Der letzte Pass hat gefehlt
Die Engländer verteidigten geballt tief in der eigenen Hälfte, die Verteidiger wichen sogar immer wieder bis in den Strafraum zurück. Nur fanden die Bayern aufgrund der Vollversammlung dann keine Lücken mehr oder sie verzettelten sich mit gut gemeinten Pässen.
"Wir haben sie so defensiv erwartet, aber den letzten Pass nicht gefunden. Wir hatten in der ersten Halbzeit vor allem über Außen mehr Möglichkeiten. Da hat dann aber die richtige Bewegung im Strafraum nicht gestimmt", sagte Lahm.
Wie in einem Trichter öffnete United die Flanken und lenkte die Angriffe ins Zentrum, nur dass dem Trichter das Loch fehlte, wo der Ball hindurch flutschen hätte können. Die vielen hohen Bälle waren für Rio Ferdinand und Nemanja Vidic leicht zu verteidigen, erst als in der zweiten Halbzeit Mario Mandzukic ins Spiel kam, war Bayern auch bei hohen Bällen ebenbürtig.
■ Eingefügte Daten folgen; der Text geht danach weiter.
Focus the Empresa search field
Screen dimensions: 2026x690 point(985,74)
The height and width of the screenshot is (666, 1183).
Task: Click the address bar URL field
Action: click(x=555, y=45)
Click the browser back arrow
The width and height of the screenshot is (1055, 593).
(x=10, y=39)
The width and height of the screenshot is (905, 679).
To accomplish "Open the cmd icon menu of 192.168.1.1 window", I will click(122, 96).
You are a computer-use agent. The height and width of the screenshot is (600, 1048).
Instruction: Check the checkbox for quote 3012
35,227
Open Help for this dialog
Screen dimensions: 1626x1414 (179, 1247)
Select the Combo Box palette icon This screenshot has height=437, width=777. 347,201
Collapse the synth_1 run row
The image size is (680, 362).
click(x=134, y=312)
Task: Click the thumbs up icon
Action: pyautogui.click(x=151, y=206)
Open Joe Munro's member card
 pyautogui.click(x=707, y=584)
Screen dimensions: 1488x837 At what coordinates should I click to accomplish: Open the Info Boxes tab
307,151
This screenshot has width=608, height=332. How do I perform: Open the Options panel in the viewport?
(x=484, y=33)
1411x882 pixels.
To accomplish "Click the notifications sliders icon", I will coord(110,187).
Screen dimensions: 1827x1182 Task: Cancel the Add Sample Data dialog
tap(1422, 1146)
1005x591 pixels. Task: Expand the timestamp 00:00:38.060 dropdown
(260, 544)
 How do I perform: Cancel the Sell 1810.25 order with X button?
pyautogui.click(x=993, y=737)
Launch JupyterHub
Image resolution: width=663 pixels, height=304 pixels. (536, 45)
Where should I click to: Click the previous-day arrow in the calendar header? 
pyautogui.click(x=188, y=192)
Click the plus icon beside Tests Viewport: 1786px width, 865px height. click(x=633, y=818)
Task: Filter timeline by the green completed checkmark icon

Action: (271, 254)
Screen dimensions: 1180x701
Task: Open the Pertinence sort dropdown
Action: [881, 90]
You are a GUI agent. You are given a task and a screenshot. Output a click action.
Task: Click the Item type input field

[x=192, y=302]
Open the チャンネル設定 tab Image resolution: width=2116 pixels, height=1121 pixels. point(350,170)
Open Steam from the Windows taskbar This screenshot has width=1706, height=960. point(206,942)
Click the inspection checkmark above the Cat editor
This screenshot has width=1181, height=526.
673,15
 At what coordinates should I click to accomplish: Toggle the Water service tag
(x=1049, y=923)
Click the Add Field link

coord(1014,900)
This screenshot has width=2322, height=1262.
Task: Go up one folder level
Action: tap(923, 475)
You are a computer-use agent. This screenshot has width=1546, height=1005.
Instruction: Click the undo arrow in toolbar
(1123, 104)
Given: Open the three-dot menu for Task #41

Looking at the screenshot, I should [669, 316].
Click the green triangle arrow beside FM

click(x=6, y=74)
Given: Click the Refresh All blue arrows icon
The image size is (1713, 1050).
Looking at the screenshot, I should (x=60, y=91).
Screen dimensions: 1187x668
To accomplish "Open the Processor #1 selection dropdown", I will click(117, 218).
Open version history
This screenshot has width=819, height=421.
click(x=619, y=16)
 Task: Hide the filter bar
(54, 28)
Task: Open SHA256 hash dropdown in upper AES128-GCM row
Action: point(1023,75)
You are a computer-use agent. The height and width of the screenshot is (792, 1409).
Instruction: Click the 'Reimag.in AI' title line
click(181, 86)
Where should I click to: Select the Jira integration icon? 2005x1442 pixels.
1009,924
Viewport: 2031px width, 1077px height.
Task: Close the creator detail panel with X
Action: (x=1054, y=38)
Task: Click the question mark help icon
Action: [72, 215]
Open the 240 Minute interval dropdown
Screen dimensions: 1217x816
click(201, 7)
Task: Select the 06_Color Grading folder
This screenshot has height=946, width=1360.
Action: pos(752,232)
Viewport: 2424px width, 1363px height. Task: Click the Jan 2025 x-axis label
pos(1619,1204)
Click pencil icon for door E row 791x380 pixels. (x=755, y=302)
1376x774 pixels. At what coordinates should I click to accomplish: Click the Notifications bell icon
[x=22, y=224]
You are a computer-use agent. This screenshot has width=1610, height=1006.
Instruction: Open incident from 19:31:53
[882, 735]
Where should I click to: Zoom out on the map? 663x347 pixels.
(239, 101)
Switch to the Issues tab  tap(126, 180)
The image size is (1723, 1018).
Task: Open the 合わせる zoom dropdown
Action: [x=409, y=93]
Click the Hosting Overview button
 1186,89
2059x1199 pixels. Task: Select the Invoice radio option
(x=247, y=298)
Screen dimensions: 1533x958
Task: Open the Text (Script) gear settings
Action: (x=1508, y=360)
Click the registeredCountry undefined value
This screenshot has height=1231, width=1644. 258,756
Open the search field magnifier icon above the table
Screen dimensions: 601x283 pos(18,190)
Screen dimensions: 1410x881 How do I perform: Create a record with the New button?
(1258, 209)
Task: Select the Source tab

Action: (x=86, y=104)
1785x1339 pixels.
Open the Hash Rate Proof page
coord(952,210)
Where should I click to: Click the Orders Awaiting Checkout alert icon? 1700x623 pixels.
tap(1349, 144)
Nemanja Vidic' durchschnittliche Position gegen Bayern
Wer ersetzt Schweinsteiger?
United wird vermutlich auch im Rückspiel in München am kommenden Mittwoch erstmal nicht aus seiner Deckung kommen und auf einen Lucky Punch hoffen. "Wir wissen, dass wir uns etwas überlegen müssen, damit wir zu klaren Tormöglichkeiten kommen", sagte Neuer. Die Bayern werden etwas mehr Tempo und Risiko benötigen, um die Defensive zu knacken.
Auch personell muss Guardiola nach Lösungen suchen. Hatte er vor fünf Tagen noch ein Überangebot an zentralen Mittelfeldspielern, fehlen im Rückspiel mit Thiago (verletzt) sowie Javi Martinez und Bastian Schweinsteiger drei mögliche Kandidaten. Beim Blick auf den noch immer hochkarätig besetzten Kader dürfte Ersatz aber schnell gefunden sein, Mario Götze ist die erste Option.
Mit dem 1:1 haben sich die Bayern eine ordentliche Ausgangsposition für das dritte Halbfinale in Folge erspielt und unabhängig vom Personal ist für Lahm klar: "Wenn wir unsere Leistung abrufen, werden wir eine Runde weiterkommen."